(AGENPARL) - Roma, 25 Febbraio 2026 - La Somalia sta vivendo un drammatico peggioramento della crisi alimentare, con livelli di fame acuta raddoppiati nell’ultimo anno. L’allarme è stato lanciato dal governo federale in coordinamento con le United Nations, a seguito della pubblicazione dell’ultimo rapporto della Classificazione Integrata della Sicurezza Alimentare (IPC).
Secondo il rapporto, tra aprile e giugno 2026 circa 4,4 milioni di persone potrebbero trovarsi in condizioni di insicurezza alimentare classificate come “Crisi” o peggiori (Fase IPC 3 e superiori). Già tra gennaio e marzo 2026, 3,6 milioni di persone stanno vivendo una situazione di crisi o peggiore.
Siccità, conflitti e inflazione tra le cause principali
Il rapido deterioramento è attribuito alla convergenza di fattori ambientali ed economici. Le piogge Deyr, registrate tra ottobre e dicembre 2025, sono state ritardate e distribuite in modo irregolare, causando gravi condizioni di siccità. Le conseguenze hanno colpito duramente le rese agricole e la produzione zootecnica, pilastri dell’economia locale.
A peggiorare la situazione contribuiscono inondazioni localizzate, conflitti persistenti in alcune regioni e un contesto di instabilità macroeconomica. L’elevata inflazione e la perdita di potere d’acquisto stanno limitando la capacità delle famiglie di soddisfare i bisogni alimentari di base.
Sfollati interni tra i più vulnerabili
Gli sfollati interni (IDP) rappresentano il gruppo più esposto. Nei principali centri urbani, tra cui Mogadishu, Baidoa, Dhusamareb, Galkayo e Kismayo, le popolazioni residenti negli insediamenti stanno affrontando livelli di fame classificati come Fase 4 dell’IPC, ossia emergenza. Il rapporto individua complessivamente 11 gruppi di popolazione in questa fase critica.

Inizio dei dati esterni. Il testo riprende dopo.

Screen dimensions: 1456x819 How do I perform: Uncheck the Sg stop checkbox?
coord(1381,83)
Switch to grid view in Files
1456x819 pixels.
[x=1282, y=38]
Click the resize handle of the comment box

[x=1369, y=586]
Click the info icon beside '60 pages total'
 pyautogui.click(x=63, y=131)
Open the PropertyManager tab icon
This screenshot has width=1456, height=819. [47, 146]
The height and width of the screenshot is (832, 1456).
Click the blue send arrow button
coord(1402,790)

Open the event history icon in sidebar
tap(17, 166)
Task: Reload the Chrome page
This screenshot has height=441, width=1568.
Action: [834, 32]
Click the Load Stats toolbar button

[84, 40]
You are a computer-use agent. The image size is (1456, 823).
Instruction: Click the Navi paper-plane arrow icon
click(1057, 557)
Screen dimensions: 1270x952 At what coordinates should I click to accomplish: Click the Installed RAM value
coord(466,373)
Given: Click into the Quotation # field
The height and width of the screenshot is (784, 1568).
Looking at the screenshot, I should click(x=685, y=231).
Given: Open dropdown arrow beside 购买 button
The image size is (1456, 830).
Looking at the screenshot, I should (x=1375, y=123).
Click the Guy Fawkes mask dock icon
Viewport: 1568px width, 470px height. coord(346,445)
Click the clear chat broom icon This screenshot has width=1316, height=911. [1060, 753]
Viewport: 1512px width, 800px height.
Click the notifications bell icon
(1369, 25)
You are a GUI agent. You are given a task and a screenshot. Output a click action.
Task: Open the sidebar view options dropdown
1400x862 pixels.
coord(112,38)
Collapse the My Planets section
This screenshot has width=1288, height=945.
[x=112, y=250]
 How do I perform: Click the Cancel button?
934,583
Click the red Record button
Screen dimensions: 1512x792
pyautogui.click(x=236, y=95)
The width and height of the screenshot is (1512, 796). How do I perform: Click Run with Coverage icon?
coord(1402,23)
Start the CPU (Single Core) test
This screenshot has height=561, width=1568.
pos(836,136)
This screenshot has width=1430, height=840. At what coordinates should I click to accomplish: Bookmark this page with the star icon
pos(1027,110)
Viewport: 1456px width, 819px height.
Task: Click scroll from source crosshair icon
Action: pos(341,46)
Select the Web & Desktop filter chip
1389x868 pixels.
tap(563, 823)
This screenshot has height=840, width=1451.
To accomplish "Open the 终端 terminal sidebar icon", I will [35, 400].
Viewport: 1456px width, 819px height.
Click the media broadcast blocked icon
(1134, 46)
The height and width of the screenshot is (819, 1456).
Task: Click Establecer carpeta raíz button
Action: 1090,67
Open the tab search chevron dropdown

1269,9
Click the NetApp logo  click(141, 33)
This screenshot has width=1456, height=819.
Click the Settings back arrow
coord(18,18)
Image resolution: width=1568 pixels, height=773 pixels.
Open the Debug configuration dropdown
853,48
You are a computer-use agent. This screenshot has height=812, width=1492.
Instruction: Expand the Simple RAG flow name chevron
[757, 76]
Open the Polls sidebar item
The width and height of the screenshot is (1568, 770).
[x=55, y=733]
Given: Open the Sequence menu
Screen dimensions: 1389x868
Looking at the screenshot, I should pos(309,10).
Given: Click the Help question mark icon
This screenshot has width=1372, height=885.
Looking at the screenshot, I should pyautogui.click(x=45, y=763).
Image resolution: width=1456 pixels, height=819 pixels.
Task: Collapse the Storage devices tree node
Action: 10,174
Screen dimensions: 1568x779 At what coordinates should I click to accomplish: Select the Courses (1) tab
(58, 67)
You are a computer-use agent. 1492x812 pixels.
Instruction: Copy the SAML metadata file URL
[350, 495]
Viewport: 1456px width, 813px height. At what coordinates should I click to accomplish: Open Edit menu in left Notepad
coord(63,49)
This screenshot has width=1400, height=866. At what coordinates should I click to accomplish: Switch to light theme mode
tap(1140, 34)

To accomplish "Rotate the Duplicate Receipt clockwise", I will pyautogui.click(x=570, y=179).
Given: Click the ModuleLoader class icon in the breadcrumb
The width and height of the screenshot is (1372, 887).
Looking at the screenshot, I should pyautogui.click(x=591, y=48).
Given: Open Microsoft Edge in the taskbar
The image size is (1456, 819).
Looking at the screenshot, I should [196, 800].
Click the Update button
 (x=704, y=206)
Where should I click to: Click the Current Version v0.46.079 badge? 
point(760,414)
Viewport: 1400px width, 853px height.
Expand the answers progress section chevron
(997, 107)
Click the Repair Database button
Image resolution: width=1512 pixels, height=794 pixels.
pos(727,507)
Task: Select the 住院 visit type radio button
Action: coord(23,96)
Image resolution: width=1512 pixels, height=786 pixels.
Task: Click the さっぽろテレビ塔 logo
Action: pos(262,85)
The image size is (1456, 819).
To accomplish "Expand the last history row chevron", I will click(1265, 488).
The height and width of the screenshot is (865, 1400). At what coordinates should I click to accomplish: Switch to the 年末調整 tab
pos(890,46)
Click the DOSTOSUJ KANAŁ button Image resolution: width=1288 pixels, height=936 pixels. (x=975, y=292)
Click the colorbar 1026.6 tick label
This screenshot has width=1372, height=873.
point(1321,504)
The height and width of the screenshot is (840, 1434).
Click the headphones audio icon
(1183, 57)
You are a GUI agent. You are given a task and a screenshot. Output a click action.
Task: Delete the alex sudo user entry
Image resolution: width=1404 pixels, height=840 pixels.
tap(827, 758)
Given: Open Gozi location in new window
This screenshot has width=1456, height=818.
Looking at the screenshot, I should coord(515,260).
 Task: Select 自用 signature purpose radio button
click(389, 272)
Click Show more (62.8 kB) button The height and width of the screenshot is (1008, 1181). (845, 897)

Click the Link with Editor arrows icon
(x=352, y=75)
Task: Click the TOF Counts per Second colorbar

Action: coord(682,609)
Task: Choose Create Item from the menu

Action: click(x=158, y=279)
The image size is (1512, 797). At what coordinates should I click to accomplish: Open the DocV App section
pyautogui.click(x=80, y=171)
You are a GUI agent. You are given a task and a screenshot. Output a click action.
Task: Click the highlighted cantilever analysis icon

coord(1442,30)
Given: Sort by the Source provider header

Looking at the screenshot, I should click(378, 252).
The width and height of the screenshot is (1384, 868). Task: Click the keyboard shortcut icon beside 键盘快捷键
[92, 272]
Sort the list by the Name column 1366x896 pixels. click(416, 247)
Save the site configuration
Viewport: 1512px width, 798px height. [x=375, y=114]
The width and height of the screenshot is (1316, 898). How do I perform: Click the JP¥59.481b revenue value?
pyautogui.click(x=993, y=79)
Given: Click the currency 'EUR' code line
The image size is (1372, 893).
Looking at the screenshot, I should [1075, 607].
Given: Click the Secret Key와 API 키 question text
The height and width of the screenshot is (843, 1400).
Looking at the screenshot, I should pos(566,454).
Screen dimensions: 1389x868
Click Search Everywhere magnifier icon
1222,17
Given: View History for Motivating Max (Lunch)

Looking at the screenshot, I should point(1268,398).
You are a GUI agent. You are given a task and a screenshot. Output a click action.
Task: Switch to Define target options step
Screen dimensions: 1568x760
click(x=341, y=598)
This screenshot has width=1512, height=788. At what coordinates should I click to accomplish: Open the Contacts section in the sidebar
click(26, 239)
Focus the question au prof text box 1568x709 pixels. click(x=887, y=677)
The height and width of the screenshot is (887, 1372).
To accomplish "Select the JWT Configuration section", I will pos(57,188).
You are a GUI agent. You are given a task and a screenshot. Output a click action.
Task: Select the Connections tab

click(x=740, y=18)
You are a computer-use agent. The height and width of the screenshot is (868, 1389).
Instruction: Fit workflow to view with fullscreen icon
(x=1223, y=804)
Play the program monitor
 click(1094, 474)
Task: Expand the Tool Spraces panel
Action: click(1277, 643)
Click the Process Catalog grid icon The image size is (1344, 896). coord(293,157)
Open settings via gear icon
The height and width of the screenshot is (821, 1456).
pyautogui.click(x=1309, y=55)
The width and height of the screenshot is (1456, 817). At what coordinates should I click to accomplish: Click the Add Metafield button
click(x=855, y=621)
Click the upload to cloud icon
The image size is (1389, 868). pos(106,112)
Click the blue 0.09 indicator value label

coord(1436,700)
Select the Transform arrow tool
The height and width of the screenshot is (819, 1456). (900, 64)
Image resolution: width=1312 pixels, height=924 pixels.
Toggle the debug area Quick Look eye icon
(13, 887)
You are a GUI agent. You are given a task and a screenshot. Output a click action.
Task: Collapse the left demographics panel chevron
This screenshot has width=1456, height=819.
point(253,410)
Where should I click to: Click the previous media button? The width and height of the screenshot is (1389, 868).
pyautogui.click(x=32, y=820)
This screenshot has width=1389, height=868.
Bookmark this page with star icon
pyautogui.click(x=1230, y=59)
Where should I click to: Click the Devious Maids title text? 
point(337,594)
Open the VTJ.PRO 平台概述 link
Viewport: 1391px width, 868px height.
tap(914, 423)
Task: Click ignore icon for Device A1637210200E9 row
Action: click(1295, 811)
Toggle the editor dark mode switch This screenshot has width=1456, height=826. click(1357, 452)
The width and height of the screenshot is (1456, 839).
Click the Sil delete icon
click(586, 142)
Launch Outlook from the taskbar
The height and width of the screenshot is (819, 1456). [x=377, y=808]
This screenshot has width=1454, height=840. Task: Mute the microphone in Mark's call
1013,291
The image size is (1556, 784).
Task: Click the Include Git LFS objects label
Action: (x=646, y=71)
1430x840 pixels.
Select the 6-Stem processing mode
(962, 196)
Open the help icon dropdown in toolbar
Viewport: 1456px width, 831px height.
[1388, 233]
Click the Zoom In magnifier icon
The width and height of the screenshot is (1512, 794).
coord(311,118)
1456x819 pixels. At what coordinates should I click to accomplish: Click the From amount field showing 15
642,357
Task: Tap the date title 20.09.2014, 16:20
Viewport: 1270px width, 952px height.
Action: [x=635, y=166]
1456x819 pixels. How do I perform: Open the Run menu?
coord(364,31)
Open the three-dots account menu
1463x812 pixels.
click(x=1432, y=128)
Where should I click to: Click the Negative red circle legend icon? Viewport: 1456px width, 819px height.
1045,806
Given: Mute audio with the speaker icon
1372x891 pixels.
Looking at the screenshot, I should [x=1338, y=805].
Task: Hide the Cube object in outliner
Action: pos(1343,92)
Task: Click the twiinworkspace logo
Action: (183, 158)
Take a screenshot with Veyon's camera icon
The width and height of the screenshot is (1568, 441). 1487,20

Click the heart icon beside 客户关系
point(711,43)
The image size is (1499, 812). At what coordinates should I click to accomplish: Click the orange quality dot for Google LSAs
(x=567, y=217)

Emergenza nutrizionale per i bambini
La crisi alimentare sta generando una grave emergenza nutrizionale. Si prevede che nel corso dell’anno circa 1,6 milioni di bambini sotto i cinque anni soffriranno di malnutrizione acuta. Di questi, circa 396.000 casi saranno classificati come malnutrizione acuta grave, richiedendo cure mediche urgenti per evitare un aumento significativo della mortalità infantile.
Francois Batalingaya, coordinatore umanitario e residente delle United Nations in Somalia, ha sottolineato l’urgenza di mobilitare risorse finanziarie immediate per prevenire un ulteriore deterioramento della situazione.
Anche El-Khidir Daloum, rappresentante nazionale del World Food Programme (PAM), ha avvertito che senza un rapido potenziamento degli aiuti umanitari le conseguenze potrebbero essere catastrofiche. Il PAM ha annunciato un fabbisogno urgente di 218 milioni di dollari nei prossimi sei mesi per sostenere ed espandere le operazioni salvavita nel Paese.
La comunità internazionale è ora chiamata a intervenire con rapidità per evitare che la crisi alimentare in Somalia si trasformi in una catastrofe umanitaria su vasta scala.